(Extracted data entries)
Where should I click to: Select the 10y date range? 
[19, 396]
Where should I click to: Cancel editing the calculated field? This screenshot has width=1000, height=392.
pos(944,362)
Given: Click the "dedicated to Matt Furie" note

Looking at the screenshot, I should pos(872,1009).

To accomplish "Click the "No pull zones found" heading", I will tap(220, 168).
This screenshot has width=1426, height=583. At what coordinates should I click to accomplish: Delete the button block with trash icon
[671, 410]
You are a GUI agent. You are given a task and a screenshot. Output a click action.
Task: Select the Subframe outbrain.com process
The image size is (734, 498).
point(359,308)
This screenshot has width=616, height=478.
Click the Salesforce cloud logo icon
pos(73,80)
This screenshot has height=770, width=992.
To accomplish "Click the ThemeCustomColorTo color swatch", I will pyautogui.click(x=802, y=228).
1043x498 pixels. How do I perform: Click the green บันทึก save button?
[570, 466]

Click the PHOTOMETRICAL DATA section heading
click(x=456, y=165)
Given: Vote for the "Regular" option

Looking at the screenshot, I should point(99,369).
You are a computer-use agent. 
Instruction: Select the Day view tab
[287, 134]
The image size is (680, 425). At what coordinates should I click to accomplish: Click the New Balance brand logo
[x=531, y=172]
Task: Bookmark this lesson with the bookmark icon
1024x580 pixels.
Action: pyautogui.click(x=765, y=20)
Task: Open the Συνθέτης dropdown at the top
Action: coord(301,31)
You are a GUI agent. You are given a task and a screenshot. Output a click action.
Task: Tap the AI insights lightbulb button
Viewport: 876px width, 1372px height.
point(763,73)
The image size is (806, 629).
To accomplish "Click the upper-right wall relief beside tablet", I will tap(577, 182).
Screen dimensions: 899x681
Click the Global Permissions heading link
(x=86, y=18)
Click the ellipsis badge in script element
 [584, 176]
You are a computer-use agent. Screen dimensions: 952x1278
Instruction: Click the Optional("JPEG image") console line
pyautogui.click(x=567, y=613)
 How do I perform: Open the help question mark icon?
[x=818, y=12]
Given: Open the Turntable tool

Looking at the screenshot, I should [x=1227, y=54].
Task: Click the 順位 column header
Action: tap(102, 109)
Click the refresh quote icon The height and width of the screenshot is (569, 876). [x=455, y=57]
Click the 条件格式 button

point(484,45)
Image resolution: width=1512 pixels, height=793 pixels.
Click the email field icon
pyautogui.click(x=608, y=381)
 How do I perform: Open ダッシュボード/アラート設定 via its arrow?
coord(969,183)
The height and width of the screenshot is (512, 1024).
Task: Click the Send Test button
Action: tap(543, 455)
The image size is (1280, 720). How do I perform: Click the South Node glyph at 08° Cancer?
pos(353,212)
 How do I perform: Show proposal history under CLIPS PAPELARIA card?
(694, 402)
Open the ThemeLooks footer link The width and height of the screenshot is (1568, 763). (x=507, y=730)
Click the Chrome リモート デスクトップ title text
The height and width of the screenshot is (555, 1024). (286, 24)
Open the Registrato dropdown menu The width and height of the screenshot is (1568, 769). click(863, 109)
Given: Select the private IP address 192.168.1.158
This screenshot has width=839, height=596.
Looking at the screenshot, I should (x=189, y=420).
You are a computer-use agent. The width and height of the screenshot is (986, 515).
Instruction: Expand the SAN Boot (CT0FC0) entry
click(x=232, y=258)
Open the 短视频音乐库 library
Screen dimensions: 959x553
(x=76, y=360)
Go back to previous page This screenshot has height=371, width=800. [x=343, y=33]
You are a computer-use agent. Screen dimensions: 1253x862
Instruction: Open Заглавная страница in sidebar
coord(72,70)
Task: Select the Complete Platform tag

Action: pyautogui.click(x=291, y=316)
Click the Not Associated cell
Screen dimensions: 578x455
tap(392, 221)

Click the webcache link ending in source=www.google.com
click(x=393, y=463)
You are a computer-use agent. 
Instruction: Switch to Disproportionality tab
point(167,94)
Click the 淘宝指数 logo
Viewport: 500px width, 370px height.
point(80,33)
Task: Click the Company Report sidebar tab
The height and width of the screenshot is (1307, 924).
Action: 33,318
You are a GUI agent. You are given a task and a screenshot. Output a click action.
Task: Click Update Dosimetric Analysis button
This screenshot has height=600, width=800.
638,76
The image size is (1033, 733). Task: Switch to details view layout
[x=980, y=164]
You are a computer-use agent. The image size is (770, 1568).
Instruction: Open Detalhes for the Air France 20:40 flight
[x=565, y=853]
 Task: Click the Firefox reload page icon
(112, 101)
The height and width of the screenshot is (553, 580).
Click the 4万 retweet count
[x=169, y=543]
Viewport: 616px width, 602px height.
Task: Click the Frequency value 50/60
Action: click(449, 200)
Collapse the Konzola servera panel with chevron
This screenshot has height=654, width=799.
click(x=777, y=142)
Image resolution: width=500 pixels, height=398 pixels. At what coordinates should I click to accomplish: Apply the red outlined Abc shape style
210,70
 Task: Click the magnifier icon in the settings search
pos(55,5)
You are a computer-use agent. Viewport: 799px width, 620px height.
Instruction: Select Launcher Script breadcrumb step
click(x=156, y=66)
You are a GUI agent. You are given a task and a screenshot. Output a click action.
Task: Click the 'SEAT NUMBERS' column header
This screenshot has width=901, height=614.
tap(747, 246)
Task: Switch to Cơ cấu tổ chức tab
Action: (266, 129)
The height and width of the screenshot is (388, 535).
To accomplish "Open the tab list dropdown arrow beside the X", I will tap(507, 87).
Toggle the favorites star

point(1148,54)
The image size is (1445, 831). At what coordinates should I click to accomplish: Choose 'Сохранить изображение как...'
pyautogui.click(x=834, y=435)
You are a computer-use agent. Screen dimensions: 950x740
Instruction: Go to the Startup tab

▶ Brief:
Copy all data exactly, start to finish.

▶ Response to the exercise:
Where should I click to: Select the 10y date range? 
[19, 396]
Where should I click to: Cancel editing the calculated field? This screenshot has width=1000, height=392.
pos(944,362)
Given: Click the "dedicated to Matt Furie" note

Looking at the screenshot, I should pos(872,1009).

To accomplish "Click the "No pull zones found" heading", I will tap(220, 168).
This screenshot has width=1426, height=583. At what coordinates should I click to accomplish: Delete the button block with trash icon
[671, 410]
You are a GUI agent. You are given a task and a screenshot. Output a click action.
Task: Select the Subframe outbrain.com process
The image size is (734, 498).
point(359,308)
This screenshot has width=616, height=478.
Click the Salesforce cloud logo icon
pos(73,80)
This screenshot has height=770, width=992.
To accomplish "Click the ThemeCustomColorTo color swatch", I will pyautogui.click(x=802, y=228).
1043x498 pixels. How do I perform: Click the green บันทึก save button?
[570, 466]

Click the PHOTOMETRICAL DATA section heading
click(x=456, y=165)
Given: Vote for the "Regular" option

Looking at the screenshot, I should point(99,369).
You are a computer-use agent. 
Instruction: Select the Day view tab
[287, 134]
The image size is (680, 425). At what coordinates should I click to accomplish: Click the New Balance brand logo
[x=531, y=172]
Task: Bookmark this lesson with the bookmark icon
1024x580 pixels.
Action: pyautogui.click(x=765, y=20)
Task: Open the Συνθέτης dropdown at the top
Action: coord(301,31)
You are a GUI agent. You are given a task and a screenshot. Output a click action.
Task: Tap the AI insights lightbulb button
Viewport: 876px width, 1372px height.
point(763,73)
The image size is (806, 629).
To accomplish "Click the upper-right wall relief beside tablet", I will tap(577, 182).
Screen dimensions: 899x681
Click the Global Permissions heading link
(x=86, y=18)
Click the ellipsis badge in script element
 [584, 176]
You are a computer-use agent. Screen dimensions: 952x1278
Instruction: Click the Optional("JPEG image") console line
pyautogui.click(x=567, y=613)
 How do I perform: Open the help question mark icon?
[x=818, y=12]
Given: Open the Turntable tool

Looking at the screenshot, I should [x=1227, y=54].
Task: Click the 順位 column header
Action: tap(102, 109)
Click the refresh quote icon The height and width of the screenshot is (569, 876). [x=455, y=57]
Click the 条件格式 button

point(484,45)
Image resolution: width=1512 pixels, height=793 pixels.
Click the email field icon
pyautogui.click(x=608, y=381)
 How do I perform: Open ダッシュボード/アラート設定 via its arrow?
coord(969,183)
The height and width of the screenshot is (512, 1024).
Task: Click the Send Test button
Action: tap(543, 455)
The image size is (1280, 720). How do I perform: Click the South Node glyph at 08° Cancer?
pos(353,212)
 How do I perform: Show proposal history under CLIPS PAPELARIA card?
(694, 402)
Open the ThemeLooks footer link The width and height of the screenshot is (1568, 763). (x=507, y=730)
Click the Chrome リモート デスクトップ title text
The height and width of the screenshot is (555, 1024). (286, 24)
Open the Registrato dropdown menu The width and height of the screenshot is (1568, 769). click(863, 109)
Given: Select the private IP address 192.168.1.158
This screenshot has width=839, height=596.
Looking at the screenshot, I should (x=189, y=420).
You are a computer-use agent. The width and height of the screenshot is (986, 515).
Instruction: Expand the SAN Boot (CT0FC0) entry
click(x=232, y=258)
Open the 短视频音乐库 library
Screen dimensions: 959x553
(x=76, y=360)
Go back to previous page This screenshot has height=371, width=800. [x=343, y=33]
You are a computer-use agent. Screen dimensions: 1253x862
Instruction: Open Заглавная страница in sidebar
coord(72,70)
Task: Select the Complete Platform tag

Action: pyautogui.click(x=291, y=316)
Click the Not Associated cell
Screen dimensions: 578x455
tap(392, 221)

Click the webcache link ending in source=www.google.com
click(x=393, y=463)
You are a computer-use agent. 
Instruction: Switch to Disproportionality tab
point(167,94)
Click the 淘宝指数 logo
Viewport: 500px width, 370px height.
point(80,33)
Task: Click the Company Report sidebar tab
The height and width of the screenshot is (1307, 924).
Action: 33,318
You are a GUI agent. You are given a task and a screenshot. Output a click action.
Task: Click Update Dosimetric Analysis button
This screenshot has height=600, width=800.
638,76
The image size is (1033, 733). Task: Switch to details view layout
[x=980, y=164]
You are a computer-use agent. The image size is (770, 1568).
Instruction: Open Detalhes for the Air France 20:40 flight
[x=565, y=853]
 Task: Click the Firefox reload page icon
(112, 101)
The height and width of the screenshot is (553, 580).
Click the 4万 retweet count
[x=169, y=543]
Viewport: 616px width, 602px height.
Task: Click the Frequency value 50/60
Action: click(449, 200)
Collapse the Konzola servera panel with chevron
This screenshot has height=654, width=799.
click(x=777, y=142)
Image resolution: width=500 pixels, height=398 pixels. At what coordinates should I click to accomplish: Apply the red outlined Abc shape style
210,70
 Task: Click the magnifier icon in the settings search
pos(55,5)
You are a computer-use agent. Viewport: 799px width, 620px height.
Instruction: Select Launcher Script breadcrumb step
click(x=156, y=66)
You are a GUI agent. You are given a task and a screenshot. Output a click action.
Task: Click the 'SEAT NUMBERS' column header
This screenshot has width=901, height=614.
tap(747, 246)
Task: Switch to Cơ cấu tổ chức tab
Action: (266, 129)
The height and width of the screenshot is (388, 535).
To accomplish "Open the tab list dropdown arrow beside the X", I will tap(507, 87).
Toggle the favorites star

point(1148,54)
The image size is (1445, 831). At what coordinates should I click to accomplish: Choose 'Сохранить изображение как...'
pyautogui.click(x=834, y=435)
You are a computer-use agent. Screen dimensions: 950x740
Instruction: Go to the Startup tab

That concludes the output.